As Sarah (Sarah Bolger) discovers in Abner Pastoll's razor edged new thriller A Good Woman is Hard to Find, sometimes when you grab a vibrator, you really need a knife and other times you find that an axe works so much better than a saw.
A recently widowed mother of two young children whose husband was murdered on the sidewalk outside of their North Ireland housing estate in a shocking crime that has rendered the only living witness — her six-year-old son — mute with fear and anxiety, Sarah tries to keep her head down and focus on what's directly in front of her at all times.
Faced with a series of dead-ends from grocery bills she can barely afford to authorities who try to convince her that her husband was a drug dealer instead of an innocent victim, her problems collide head-on when Tito (Andrew Simpson), a low level dealer, rips off a notorious local gangster and forces himself inside her apartment.
Using her bathroom to stash the dope he'd just stolen, he threatens the frightened young mother into compliance, saying he'll give her a cut of whatever he sells as long as he can keep the gear there. Not the type of woman to go to the police, especially when they're already suspicious about her husband and that could lead directly to social services, Sarah stays quiet, and enjoys one carefree day of grocery shopping before reality sets in at night when Tito returns and a shocking confrontation results in the foul play alluded to in the film's opening scene.
Using the building blocks of a "caught between a rock and a hard place" neo-noir, where screenwriter Ronan Blaney's economical storytelling reveals only what we must know to move from one scene to the next, A Good Woman is Hard to Find plays a lot like Nicolas Winding Refn's Pusher trilogy . . . if the women in the series were given more to do than play strippers or whores.

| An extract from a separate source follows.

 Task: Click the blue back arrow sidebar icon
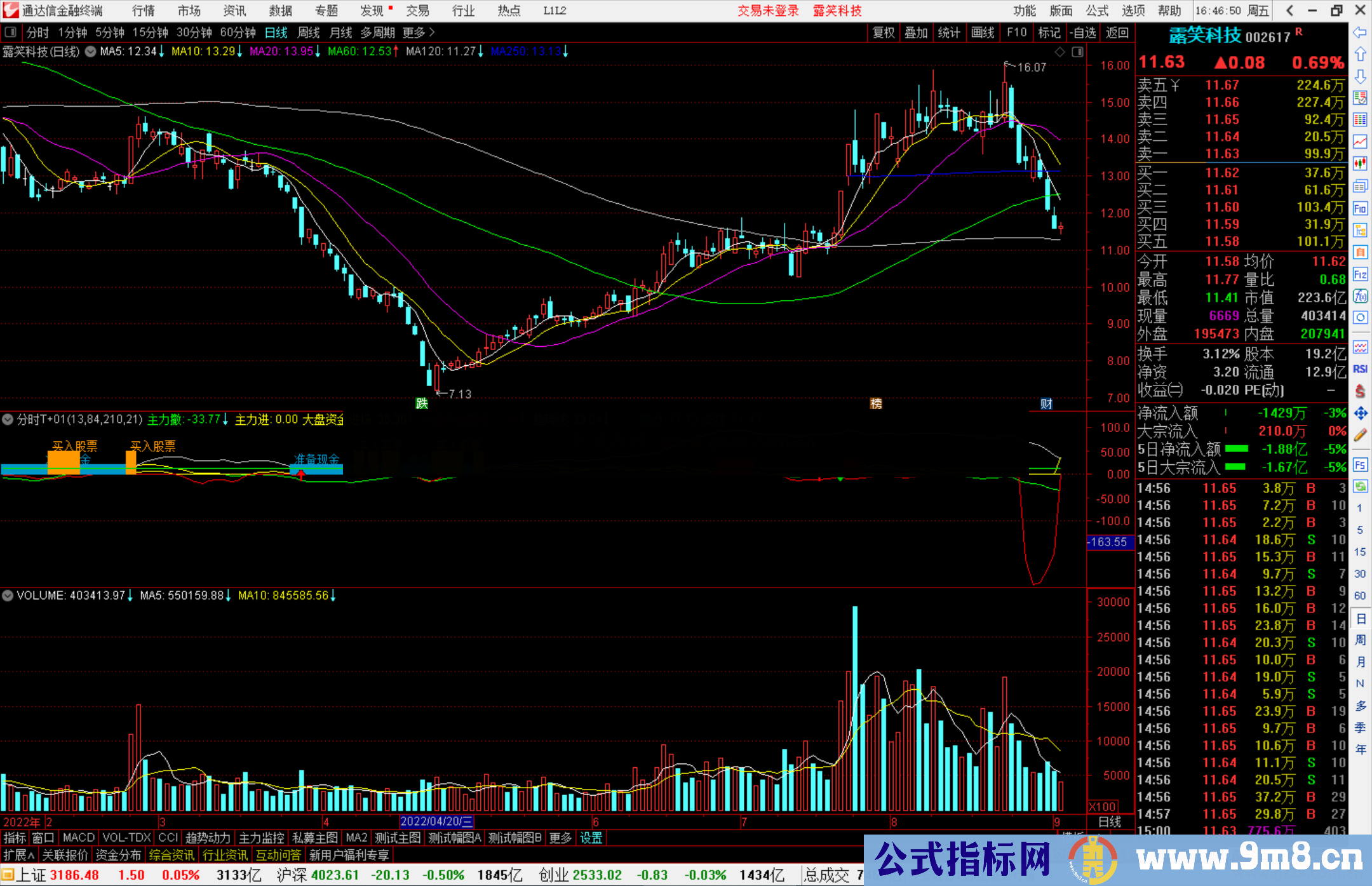(1360, 32)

Vibrating on a frequency that pitches out from the speakers and straight into your chest, Matthew Pusti's driving techno throb of a score takes the Refn homage even further as certain sequences — including the one where Tito stages his big snatch and grab by car — feel like they could've been scored by frequent Refn composer Cliff Martinez.

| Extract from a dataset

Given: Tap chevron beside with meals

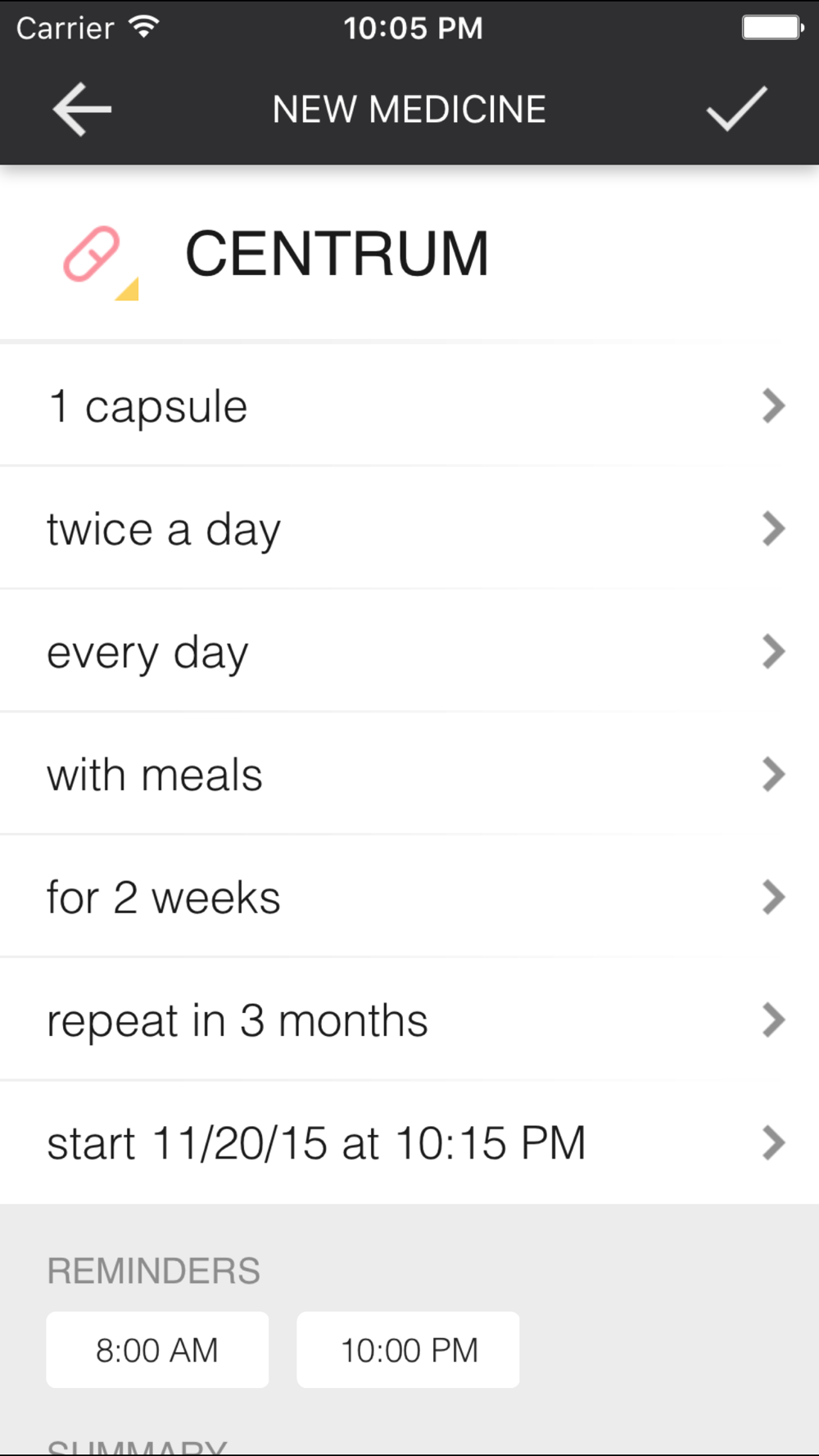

More than just a tribute, however, the soundtrack enhances the film's clever visual motif. Balancing its docudrama style lensing by day with the more lurid, glossily red and dark tone filled hues of cinematographer Richard C. Bell's camera at night, which gives the film its own brutal yet vulnerable glow, we watch Sarah try to navigate the increasingly hazardous situation she's in with her wits or whatever weapon she can get her hands on before it's too late. And though it is not for the faint of heart, Pastoll's searing thriller transcends the easy exploitative side of the genre, thanks to a courageously controlled turn by Bolger.
Believably underplaying her reactions like a mom trying not to alarm her children into thinking they need to try to solve a problem she's still trying to figure out, as she moves from vibrator to knife to axe to saw, it's easy to predict that when Andrew Simpson or Edward Hogg's pushers come to shove, this is one Good Woman who won't go gently into that good night.